I just love these anthologies. I love what it showcases – the diversity of what the different Tiptree panels have judged as falling into the category of ‘exploring and expanding gender,’ which is the remit of the Tiptree Award each year. I love that it shows diversity within the genre, full stop. I love that the anthologies don’t just have fiction, and don’t just have fiction from one or two years, but that there’s non-fiction and older works as well. And that the introduction and sometimes the introduction to each piece are interrogating themselves, the pieces, and the scene in general.
There’s a lot to love.
I’ve had this volume waiting to be read for aaaages. I thought it appropriate to read as I rode public transport on my way to interviewing Rosaleen Love – what I’ve read of her work fits into the broader milieu of the works represented here. As I read, I couldn’t believe that I’d allowed myself to leave this book festering on the shelf for so long.
The non-fiction includes an essay of Pam Noles’, called “Shame,” which struck me very deeply: about the experience of watching and reading science fiction as a person of colour, and not seeing yourself. Her dad sounds awesome: he called the movies she was watching “Escape to a White Planet,” and “Mars Kills the White People.” There’s an enormous amount in this essay that I, as a privileged white reader (gender does not trump race – it’s not a competition) probably need to read it again. Several times. And that the editors paired it with Dorothy Allison’s essay on Octavia Butler was very nice – the latter doesn’t talk all that much about race, more about Butler’s vision of women in the future, but the two are surely entwined… perhaps not especially in Butler, but certainly in Butler. And then there’s a letter from L Timmel Duchamp to Alice Sheldon/James Tiptree Jr, which is a lovely musing on what Sheldon/Tiptree as person and as author has meant to one individual.

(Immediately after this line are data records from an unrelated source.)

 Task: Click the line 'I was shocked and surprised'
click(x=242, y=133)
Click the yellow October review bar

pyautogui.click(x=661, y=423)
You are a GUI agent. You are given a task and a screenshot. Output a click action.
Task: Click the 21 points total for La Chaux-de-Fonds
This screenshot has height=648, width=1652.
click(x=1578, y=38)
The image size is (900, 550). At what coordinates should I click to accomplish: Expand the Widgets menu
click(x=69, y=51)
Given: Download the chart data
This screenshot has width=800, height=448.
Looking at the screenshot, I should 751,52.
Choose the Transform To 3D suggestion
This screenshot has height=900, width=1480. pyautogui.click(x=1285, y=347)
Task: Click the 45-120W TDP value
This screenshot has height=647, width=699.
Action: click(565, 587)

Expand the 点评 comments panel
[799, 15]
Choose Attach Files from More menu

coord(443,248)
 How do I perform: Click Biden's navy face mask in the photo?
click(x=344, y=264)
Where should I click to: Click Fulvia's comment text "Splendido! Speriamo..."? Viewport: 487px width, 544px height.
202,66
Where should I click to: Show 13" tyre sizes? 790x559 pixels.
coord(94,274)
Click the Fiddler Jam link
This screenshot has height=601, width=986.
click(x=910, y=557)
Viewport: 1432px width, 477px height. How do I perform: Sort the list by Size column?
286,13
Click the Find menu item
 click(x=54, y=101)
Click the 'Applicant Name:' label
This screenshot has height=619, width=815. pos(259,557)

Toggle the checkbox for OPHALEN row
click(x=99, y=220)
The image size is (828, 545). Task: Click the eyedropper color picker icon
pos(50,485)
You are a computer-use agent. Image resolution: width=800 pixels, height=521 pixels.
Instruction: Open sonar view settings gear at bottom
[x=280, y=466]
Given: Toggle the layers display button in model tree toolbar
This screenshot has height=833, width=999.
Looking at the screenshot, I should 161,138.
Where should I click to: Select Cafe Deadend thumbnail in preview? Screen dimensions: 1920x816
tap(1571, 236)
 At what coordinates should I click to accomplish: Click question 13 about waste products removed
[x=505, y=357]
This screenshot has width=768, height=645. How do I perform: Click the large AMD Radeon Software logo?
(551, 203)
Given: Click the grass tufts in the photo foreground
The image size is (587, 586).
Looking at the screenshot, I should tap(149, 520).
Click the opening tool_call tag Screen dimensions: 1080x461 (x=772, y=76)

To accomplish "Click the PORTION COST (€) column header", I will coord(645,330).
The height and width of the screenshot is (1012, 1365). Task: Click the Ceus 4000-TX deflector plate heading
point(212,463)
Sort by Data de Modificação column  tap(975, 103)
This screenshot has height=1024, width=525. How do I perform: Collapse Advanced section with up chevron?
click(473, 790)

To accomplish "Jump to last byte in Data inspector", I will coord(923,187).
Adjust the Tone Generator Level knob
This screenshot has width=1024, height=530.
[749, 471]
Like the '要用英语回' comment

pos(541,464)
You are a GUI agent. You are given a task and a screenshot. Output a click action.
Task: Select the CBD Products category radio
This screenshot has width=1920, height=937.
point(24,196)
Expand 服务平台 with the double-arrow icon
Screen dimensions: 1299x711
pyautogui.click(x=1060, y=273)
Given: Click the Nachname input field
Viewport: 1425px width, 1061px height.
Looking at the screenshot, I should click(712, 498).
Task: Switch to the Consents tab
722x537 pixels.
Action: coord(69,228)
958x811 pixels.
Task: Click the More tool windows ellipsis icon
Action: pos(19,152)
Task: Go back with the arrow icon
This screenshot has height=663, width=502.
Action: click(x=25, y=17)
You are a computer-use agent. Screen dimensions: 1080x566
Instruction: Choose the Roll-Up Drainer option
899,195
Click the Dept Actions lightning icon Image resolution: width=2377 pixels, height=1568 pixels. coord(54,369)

Geoff Ryman looks at some possible consequences of the internet arriving in an out of the way village; Nalo Hopkinson goes domestic, sinister and mythological all in one hit; Margo Lanagan does weird weird things that I’m still figuring out in “Wooden Bride” – the story that, I think, gets the shortest introduction of all, since “some stories shouldn’t be introduced” and doesn’t that just describe all of Lanagan’s work? Aimee Bender’s “Dearth” is a devastating, heart warming, bewildering story about maternity and mothering… and I’ve just realised the protagonist is never named. And isn’t that a statement in itself. All of the stories so far were new to me, and Bender was a new name. And then it gave me Ursula Le Guin’s “Mountain Ways,” one of my favourites of her short stories. I can’t possibly pick a favourite story, because that would mean choosing between Le Guin and Ted Chiang: “Liking what you see: A Documentary” is another of his glorious mucking-with-structure stories in which the question about whether you should turn off the ability to see/appreciate beauty is presented as if as a transcribed documentary. And the fact that there are no visuals to accompany this story about visuals just adds to its power and general gloriousness. And for the editors to pair this with Tiptree’s “The Girl Who Was Plugged In” – well, I’ll admit that I did not reread the Tiptree. It was just going to be too raw an experience. So too was “Litte Faces,” by Vonda McIntyre, but I didn’t know that before going in. Deeply disturbing and weird (but not entirely in an unpleasant way), as well as powerful and impressive – and so very different. So, too, the final story – different that is, slightly less weird and disturbing – is “Knapsack Poems,” from Eleanor Arnason. She uses a character who is effectively distributed over eight bodies to tell a story of travel and experience, and I couldn’t help but be reminded of Ann Leckie’s Ancillary Justice. I’m not sure the similarities are much more than superficial, but they’re intriguing anyway.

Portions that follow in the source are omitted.